=== SOURCE PASSAGE ===
=======

Improving all aspects of fitness at once is CrossFit’s goal and claimed effect. By arguing against the efficacy of non-specific fitness training, Dutch must come to face with the ever growing body of evidence of the success of non-specific CrossFit training, as best exemplified by Crossfit.com.
Every person I have known since 2003 who has followed CrossFit.com programming and nutritional recommendations has made impressive progress in many different aspects of fitness.
Furthermore, beyond the main page programming, Dutch’s statement would imply that gyms which aim to improve all aspects of GPP at once will fail.
Let us consider some data points specific to the experience of EYF’s authors. We have trained one athlete, Toren, who exemplifies the efficacy of general fitness training. Over the course of two years of CrossFit programming, coming in with no background in serious strength training, Toren raised his deadlift to 565 lbs., can do 300 jump rope rotations in 1:03 and did Nasty Girls (3 rounds of 50 squats, 7 muscle-ups, 10 hang power cleans at 135 lbs.) with bar muscleups in 6:50. At 225 lbs. Toren can do 16 consecutive bar muscleups, more than some experienced gymnasts have achieved, as witnessed by EYF's authors. He made this improvement with no strength or power focus in his training and despite a knee injury which prevented him from performing many of CrossFit’s most effective exercises.

=======

[Stored records]

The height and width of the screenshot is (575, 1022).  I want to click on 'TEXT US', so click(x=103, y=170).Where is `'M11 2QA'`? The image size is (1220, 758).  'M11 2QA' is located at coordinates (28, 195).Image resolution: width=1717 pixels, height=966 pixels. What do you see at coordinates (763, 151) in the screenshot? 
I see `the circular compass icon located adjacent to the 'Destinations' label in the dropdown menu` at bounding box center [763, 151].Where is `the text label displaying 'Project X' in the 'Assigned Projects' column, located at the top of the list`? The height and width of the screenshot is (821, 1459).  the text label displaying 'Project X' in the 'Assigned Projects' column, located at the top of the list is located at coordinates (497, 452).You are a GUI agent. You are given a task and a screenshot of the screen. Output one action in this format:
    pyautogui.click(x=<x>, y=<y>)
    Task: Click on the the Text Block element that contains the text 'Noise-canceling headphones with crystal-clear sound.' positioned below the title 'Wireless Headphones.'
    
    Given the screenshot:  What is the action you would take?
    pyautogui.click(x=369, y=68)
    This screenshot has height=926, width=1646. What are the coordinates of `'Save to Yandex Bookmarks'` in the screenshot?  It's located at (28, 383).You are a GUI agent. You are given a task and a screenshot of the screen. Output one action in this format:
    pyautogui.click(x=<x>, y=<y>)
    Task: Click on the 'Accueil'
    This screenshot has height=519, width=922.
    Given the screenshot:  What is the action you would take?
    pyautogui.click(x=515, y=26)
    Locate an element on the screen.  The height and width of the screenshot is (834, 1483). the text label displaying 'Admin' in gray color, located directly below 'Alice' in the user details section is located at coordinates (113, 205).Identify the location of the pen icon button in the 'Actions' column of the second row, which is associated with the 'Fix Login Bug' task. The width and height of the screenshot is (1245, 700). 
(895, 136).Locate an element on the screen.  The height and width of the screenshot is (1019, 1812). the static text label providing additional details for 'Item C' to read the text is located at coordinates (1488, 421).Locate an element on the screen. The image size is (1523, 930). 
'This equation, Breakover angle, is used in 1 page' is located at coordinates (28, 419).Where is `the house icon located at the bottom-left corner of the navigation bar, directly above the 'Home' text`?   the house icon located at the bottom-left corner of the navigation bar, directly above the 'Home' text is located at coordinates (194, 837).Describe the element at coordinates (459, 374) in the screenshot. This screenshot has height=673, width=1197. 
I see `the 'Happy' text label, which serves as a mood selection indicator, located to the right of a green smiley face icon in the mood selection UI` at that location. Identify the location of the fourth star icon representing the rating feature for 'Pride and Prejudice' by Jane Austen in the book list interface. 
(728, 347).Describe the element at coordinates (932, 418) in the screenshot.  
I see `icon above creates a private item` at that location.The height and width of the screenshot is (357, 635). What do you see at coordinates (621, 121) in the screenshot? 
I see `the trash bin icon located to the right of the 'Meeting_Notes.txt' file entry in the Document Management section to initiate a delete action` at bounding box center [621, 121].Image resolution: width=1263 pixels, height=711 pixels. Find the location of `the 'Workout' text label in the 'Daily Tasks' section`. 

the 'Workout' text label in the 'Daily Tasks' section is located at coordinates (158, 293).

=======

=== WHAT YOU SHOULD DO ===
Rewrite the CrossFit passage from the words "Improving all aspects" through "once will fail.", substituting "facets" for "aspects".

=== ANSWER TO THIS TASK ===
Improving all facets of fitness at once is CrossFit’s goal and claimed effect. By arguing against the efficacy of non-specific fitness training, Dutch must come to face with the ever growing body of evidence of the success of non-specific CrossFit training, as best exemplified by Crossfit.com.
Every person I have known since 2003 who has followed CrossFit.com programming and nutritional recommendations has made impressive progress in many different facets of fitness.
Furthermore, beyond the main page programming, Dutch’s statement would imply that gyms which aim to improve all facets of GPP at once will fail.